この動向の下でPTAはどのように変化したか、ともえP・T・A(鞆絵(ともえ)小学校のPTA)の会報『ともえ』(以下、『ともえ』については号数、刊行年月、ページ番号のみ示す)から、これに関わる変化をとらえた後、役員や会員の意見を見よう。
鞆絵小学校のPTAでも、学校へ設備を寄贈する取り組みが行われていた。
例えば昭和34年度には、学校が創立90周年を期して設備の充実に取り組んだことに呼応して、「放送設備とテレビジョンによる視聴覚教具に重点をおき」PTA会員や地域に向けて募金が行われた。PTA会報で梅沢令夫校長も「どうかPTAの皆様、我々の意図する所を十分にくみとられ、智性豊かな御理解の上に温かい愛情のこもった御支援をお願いいたします」と呼びかけている。(第13号、昭和35年3月、3ページ)

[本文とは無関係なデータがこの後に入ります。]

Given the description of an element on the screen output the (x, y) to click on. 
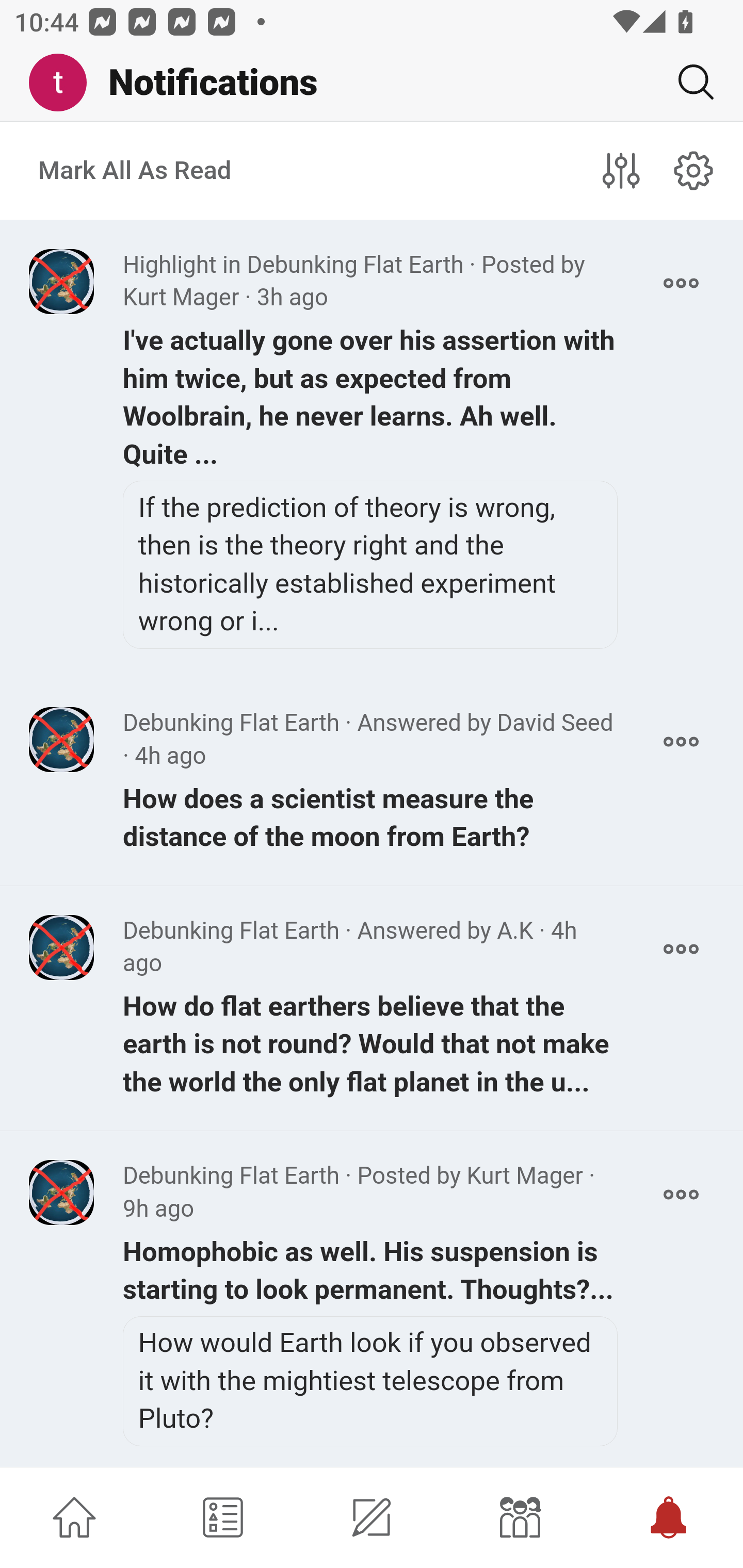
Me Notifications Search (371, 82)
Me (64, 83)
Search (688, 82)
Mark All As Read (135, 171)
notifications# (693, 170)
More (681, 282)
More (681, 741)
More (681, 949)
More (681, 1194)
Given the description of an element on the screen output the (x, y) to click on. 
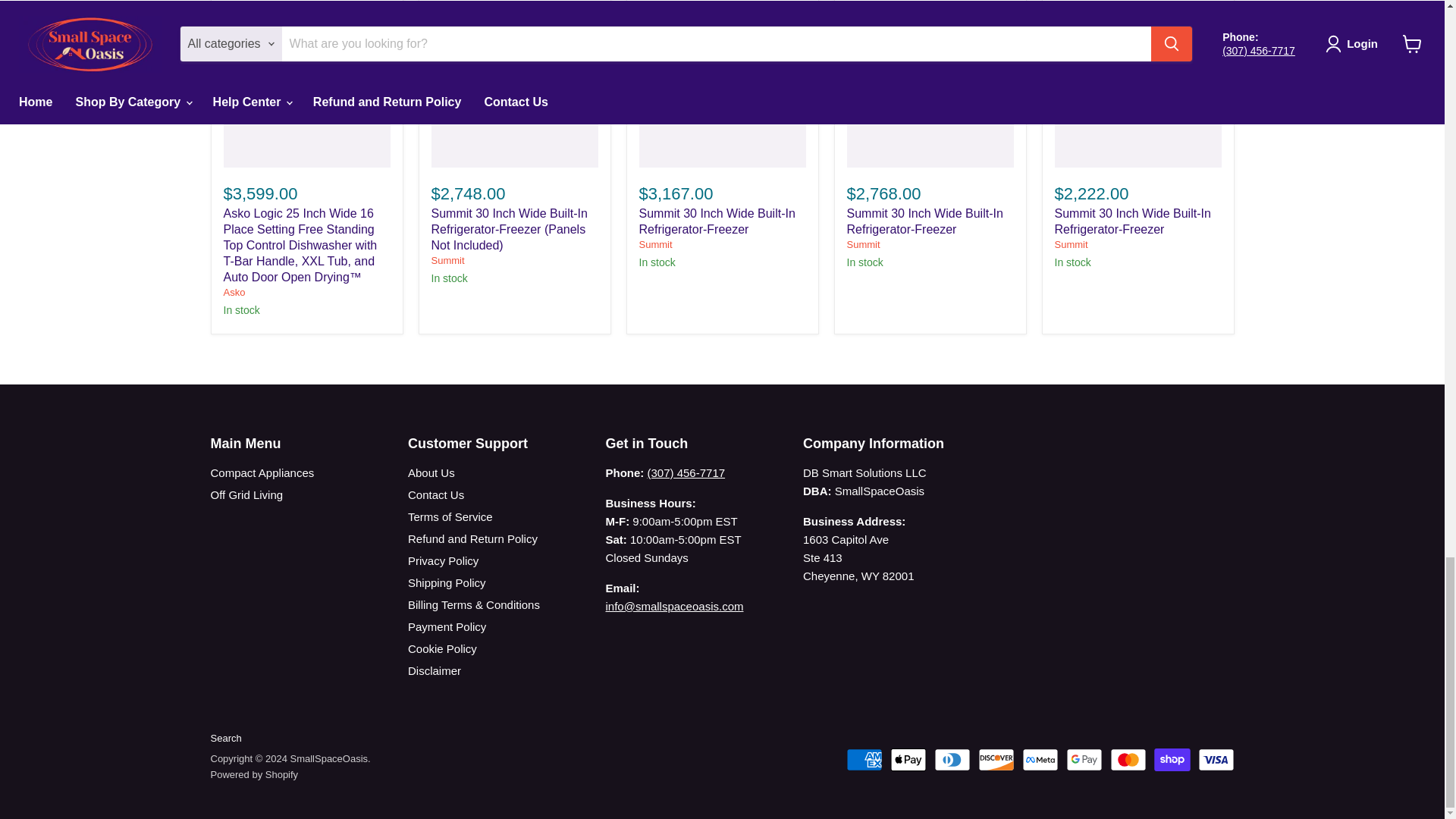
Summit (655, 244)
Asko (233, 292)
American Express (863, 759)
Summit (1070, 244)
Apple Pay (907, 759)
Summit (447, 260)
Diners Club (952, 759)
Summit (862, 244)
Given the description of an element on the screen output the (x, y) to click on. 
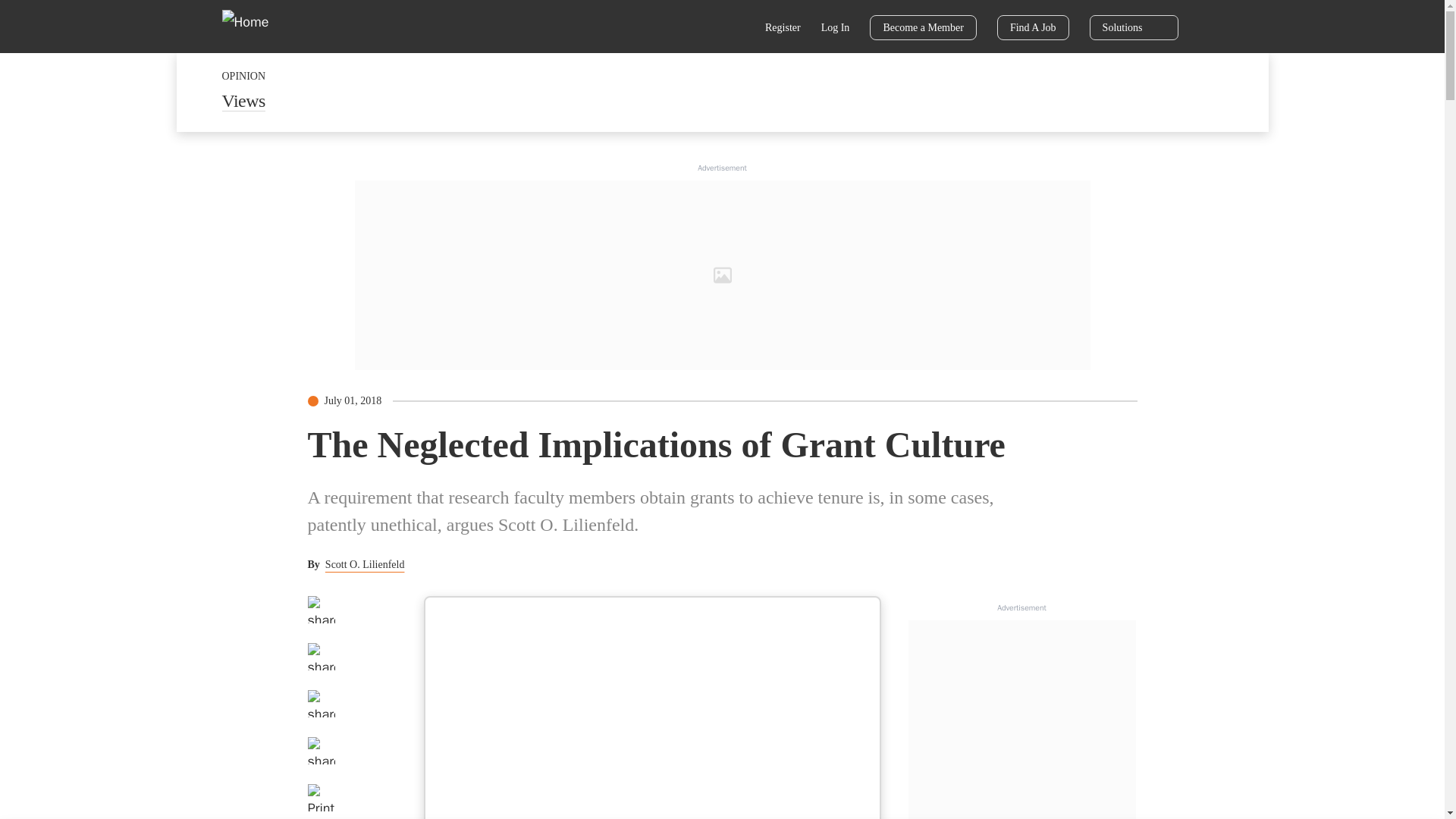
Find A Job (1032, 27)
share to facebook (320, 609)
Become a Member (922, 27)
share by email (320, 750)
Search (736, 28)
share to Linkedin (320, 703)
Home (255, 26)
share to twitter (320, 656)
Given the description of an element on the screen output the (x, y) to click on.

しかし、都教育庁から上記の依頼文書が出される頃には、前原徳二校長が「(前略)家庭教育学級は六十名を越える熱心な父母たちで進められております。これも一重に会員一同の本質的なPTA活動に対する理解と協力の結果とよろこびに堪えません」(第20号、昭和42年3月、2ページ)と述べている。「本質的なPTA活動に対する理解」の例に挙がる「家庭教育学級」は、港区教育委員会の社会教育事業として行われるものである(22)。すなわち校長は、PTAの本質は社会教育団体であると言っているのである。